◆ **YOUR GOAL**
Range to reproduce from the entries below: the line with "hide (89, 246)", the line with "Composition et cadrage", and every line in between. Give them exactly and give nothing else.

◆ **DATA EXCERPTS**
------------------------------

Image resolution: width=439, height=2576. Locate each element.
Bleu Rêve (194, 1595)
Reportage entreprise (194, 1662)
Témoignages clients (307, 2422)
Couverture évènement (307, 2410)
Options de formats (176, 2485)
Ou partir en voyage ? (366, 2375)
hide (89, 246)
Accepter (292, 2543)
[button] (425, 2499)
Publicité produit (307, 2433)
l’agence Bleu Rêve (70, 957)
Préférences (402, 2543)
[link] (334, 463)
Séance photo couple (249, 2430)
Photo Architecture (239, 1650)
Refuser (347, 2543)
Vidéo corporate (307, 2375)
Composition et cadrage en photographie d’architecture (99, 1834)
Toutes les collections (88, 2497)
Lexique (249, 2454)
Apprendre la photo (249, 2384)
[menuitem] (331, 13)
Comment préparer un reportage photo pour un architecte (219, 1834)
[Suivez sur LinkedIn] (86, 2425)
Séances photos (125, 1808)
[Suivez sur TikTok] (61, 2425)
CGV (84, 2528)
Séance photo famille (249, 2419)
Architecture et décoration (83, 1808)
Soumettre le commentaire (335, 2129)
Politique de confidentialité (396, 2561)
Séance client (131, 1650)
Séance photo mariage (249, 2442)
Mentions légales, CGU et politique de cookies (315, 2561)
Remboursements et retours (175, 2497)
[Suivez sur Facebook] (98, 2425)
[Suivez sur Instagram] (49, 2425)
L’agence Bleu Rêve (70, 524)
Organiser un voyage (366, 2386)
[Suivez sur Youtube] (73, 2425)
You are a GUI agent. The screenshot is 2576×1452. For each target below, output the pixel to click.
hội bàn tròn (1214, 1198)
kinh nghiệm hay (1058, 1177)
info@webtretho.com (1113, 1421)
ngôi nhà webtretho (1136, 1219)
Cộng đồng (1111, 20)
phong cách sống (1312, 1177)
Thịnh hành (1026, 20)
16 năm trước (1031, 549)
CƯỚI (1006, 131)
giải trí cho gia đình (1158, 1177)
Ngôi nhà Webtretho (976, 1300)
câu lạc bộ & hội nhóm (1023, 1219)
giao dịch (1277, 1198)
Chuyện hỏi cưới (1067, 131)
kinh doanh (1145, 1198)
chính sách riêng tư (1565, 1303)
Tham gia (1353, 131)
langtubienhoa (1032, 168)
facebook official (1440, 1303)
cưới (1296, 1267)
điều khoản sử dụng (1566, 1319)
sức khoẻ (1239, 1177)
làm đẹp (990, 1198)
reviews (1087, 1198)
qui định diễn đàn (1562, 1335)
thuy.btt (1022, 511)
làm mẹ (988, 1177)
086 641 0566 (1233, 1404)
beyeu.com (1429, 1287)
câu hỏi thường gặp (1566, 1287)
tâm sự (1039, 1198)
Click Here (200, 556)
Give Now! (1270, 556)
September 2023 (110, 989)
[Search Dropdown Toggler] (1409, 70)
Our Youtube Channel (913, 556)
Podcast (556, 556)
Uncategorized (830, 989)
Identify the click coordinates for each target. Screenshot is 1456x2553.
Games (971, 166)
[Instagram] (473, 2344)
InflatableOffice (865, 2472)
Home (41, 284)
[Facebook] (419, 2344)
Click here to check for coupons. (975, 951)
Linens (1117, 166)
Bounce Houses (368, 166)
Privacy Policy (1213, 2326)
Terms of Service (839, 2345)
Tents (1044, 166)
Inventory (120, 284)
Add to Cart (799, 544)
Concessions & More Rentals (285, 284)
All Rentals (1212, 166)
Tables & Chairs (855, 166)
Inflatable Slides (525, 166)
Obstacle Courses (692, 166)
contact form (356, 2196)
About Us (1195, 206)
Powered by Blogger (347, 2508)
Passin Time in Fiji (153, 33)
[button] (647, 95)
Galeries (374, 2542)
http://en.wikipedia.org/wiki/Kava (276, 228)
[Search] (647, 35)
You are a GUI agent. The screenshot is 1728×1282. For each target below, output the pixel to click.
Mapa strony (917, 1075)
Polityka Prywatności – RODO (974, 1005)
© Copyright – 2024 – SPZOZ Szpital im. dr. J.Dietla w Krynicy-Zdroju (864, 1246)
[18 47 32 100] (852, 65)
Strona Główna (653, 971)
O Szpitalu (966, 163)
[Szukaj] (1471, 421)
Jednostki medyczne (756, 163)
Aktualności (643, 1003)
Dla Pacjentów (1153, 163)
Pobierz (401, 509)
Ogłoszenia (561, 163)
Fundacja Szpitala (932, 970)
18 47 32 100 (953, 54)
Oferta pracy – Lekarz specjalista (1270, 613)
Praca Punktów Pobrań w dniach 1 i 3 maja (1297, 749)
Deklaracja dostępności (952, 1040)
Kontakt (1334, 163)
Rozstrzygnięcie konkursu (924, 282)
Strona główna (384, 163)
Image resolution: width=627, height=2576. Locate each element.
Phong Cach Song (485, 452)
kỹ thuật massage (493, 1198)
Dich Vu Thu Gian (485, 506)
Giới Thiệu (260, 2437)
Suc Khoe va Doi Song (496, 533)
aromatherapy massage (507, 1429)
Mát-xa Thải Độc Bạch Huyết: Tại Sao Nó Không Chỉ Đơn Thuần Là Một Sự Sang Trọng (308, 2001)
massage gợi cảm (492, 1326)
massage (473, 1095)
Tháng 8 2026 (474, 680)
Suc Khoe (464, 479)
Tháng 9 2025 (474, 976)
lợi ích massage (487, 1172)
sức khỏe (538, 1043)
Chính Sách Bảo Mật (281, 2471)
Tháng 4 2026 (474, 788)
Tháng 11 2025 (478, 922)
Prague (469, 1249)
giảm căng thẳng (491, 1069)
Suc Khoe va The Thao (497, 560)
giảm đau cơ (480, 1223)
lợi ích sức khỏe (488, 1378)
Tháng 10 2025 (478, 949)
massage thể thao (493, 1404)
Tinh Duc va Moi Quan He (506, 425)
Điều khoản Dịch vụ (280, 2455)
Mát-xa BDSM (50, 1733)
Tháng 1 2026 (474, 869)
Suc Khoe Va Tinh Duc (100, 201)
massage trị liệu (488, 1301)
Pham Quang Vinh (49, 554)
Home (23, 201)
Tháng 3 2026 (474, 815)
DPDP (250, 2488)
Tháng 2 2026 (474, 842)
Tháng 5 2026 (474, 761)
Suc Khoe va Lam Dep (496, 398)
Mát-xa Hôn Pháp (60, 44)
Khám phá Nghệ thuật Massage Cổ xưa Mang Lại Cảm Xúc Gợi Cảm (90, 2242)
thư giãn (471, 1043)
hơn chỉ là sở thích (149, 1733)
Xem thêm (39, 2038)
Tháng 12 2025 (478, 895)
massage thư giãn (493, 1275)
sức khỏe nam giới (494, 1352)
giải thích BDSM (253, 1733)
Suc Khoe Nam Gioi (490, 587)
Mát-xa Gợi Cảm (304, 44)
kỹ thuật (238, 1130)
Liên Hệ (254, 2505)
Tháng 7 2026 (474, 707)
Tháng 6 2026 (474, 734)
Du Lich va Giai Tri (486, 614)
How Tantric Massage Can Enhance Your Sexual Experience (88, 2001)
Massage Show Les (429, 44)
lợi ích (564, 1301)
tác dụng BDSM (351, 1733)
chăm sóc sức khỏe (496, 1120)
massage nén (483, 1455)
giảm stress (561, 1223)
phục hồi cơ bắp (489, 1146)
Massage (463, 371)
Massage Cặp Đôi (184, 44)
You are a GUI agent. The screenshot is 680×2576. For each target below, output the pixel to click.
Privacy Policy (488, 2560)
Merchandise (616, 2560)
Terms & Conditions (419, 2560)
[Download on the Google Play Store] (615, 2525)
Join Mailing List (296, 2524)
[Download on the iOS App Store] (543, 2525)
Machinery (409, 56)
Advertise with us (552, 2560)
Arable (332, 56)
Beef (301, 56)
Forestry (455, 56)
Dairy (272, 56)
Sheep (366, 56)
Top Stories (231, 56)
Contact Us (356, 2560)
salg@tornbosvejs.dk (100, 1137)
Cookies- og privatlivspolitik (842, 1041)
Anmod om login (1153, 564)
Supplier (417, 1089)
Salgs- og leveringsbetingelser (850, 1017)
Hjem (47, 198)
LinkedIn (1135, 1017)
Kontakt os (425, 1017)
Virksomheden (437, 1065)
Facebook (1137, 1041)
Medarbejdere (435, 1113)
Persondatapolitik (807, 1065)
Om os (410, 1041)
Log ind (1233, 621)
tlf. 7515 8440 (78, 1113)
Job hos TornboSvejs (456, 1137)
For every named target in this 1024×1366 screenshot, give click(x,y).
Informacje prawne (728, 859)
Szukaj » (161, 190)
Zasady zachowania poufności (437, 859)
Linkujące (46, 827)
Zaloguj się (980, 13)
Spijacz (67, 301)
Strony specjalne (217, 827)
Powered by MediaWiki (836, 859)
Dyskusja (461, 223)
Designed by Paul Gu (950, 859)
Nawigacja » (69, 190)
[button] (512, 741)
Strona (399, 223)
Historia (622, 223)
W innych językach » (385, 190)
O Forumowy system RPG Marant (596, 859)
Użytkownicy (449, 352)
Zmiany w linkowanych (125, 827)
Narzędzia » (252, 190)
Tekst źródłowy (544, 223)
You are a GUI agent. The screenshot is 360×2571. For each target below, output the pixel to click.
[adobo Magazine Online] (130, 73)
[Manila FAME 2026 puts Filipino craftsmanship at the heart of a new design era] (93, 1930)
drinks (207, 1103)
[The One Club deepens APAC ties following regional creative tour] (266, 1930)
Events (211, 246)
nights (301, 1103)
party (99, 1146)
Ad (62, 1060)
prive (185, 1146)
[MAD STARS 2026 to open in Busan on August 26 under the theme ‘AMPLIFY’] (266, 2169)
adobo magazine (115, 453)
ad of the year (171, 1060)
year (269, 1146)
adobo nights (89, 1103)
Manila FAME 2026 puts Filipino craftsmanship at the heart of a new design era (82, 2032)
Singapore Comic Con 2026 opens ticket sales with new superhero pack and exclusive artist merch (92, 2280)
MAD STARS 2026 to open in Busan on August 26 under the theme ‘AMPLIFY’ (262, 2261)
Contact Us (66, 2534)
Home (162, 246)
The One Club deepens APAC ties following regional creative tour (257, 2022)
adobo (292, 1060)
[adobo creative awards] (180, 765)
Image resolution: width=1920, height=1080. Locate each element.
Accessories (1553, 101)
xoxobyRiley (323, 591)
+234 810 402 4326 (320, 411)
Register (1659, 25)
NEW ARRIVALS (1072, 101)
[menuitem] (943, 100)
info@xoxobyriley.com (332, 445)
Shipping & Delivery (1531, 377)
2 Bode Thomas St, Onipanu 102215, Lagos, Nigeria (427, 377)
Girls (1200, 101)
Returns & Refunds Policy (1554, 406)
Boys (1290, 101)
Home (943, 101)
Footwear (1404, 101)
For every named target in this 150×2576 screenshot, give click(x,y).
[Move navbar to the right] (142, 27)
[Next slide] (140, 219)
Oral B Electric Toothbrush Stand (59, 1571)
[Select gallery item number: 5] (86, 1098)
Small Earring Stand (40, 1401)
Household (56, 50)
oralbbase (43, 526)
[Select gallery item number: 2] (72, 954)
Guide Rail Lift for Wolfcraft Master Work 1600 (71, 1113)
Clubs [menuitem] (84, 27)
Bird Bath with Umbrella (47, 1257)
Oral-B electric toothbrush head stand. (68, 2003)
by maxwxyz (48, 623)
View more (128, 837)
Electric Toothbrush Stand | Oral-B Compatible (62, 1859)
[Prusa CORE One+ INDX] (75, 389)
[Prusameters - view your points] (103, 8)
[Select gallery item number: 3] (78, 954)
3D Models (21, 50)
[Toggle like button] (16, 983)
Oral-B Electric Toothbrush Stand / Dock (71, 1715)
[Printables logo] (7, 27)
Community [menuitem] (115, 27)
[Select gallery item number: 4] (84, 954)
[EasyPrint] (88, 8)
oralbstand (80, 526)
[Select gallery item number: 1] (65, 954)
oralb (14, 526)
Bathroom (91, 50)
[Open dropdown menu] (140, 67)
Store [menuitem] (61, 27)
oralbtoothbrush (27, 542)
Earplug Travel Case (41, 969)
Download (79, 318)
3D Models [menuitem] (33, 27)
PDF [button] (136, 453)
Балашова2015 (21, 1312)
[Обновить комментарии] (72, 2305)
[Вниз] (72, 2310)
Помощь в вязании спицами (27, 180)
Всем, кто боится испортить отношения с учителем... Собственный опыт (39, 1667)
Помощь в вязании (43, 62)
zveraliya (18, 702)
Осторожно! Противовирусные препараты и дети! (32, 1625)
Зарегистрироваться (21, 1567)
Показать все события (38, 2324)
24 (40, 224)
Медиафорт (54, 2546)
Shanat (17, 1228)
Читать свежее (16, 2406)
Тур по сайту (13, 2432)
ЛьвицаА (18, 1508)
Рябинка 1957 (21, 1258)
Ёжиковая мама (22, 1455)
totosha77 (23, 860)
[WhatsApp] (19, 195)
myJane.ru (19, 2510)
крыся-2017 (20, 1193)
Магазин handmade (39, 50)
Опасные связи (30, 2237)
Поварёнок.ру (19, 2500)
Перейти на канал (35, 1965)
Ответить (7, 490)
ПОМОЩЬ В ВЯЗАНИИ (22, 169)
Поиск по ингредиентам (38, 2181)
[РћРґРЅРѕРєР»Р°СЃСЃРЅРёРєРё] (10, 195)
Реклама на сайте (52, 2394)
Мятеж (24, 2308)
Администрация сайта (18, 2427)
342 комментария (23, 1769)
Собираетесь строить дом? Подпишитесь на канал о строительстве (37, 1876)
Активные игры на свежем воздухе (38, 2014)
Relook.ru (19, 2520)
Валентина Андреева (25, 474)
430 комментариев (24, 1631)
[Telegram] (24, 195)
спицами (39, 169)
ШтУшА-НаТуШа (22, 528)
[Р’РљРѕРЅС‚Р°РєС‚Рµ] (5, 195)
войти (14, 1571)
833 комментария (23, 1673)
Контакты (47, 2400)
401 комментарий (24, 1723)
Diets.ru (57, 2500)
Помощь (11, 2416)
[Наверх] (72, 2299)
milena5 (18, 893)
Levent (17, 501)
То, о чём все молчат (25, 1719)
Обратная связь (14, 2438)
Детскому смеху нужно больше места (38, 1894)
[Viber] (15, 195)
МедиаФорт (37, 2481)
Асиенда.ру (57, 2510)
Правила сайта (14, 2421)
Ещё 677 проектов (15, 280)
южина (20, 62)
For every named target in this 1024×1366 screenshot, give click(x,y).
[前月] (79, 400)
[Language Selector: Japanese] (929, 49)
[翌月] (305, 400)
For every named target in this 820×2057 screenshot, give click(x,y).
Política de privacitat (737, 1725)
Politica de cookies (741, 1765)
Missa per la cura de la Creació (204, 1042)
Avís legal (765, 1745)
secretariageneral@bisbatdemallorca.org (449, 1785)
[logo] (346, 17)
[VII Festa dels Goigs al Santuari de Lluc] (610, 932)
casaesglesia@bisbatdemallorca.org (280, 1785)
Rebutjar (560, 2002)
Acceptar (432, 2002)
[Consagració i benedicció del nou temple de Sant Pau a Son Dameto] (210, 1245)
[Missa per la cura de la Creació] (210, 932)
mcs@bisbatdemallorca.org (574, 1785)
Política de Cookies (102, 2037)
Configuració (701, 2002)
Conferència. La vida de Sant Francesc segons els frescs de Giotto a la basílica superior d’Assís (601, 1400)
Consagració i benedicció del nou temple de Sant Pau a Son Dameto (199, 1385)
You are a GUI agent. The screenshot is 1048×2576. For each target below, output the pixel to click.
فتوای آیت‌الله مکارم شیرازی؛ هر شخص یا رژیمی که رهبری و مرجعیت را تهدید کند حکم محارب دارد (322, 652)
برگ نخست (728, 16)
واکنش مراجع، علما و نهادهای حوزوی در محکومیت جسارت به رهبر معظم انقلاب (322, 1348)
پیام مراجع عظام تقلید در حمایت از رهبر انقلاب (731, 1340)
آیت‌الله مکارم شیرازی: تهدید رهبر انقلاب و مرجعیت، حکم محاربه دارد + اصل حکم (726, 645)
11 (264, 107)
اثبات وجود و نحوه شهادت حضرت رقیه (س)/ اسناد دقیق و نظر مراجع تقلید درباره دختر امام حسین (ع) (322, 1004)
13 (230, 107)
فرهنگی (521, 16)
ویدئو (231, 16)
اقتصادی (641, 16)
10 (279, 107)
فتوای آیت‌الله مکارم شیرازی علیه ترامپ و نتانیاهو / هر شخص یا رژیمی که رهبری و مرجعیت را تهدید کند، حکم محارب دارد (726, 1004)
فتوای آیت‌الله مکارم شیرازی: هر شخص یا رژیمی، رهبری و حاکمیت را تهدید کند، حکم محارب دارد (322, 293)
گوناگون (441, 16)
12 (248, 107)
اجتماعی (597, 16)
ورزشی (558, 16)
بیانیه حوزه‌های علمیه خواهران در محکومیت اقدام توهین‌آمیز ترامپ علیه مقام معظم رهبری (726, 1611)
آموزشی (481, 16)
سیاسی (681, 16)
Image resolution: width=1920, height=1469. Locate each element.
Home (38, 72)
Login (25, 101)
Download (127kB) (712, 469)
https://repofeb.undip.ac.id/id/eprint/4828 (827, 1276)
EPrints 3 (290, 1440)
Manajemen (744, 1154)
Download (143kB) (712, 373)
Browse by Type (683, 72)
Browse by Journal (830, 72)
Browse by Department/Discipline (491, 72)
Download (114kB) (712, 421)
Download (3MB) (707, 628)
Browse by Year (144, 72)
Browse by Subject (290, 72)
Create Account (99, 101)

------------------------------

◆ **SOLUTION**
hide (89, 246)
Accepter (292, 2543)
[button] (425, 2499)
Publicité produit (307, 2433)
l’agence Bleu Rêve (70, 957)
Préférences (402, 2543)
[link] (334, 463)
Séance photo couple (249, 2430)
Photo Architecture (239, 1650)
Refuser (347, 2543)
Vidéo corporate (307, 2375)
Composition et cadrage en photographie d’architecture (99, 1834)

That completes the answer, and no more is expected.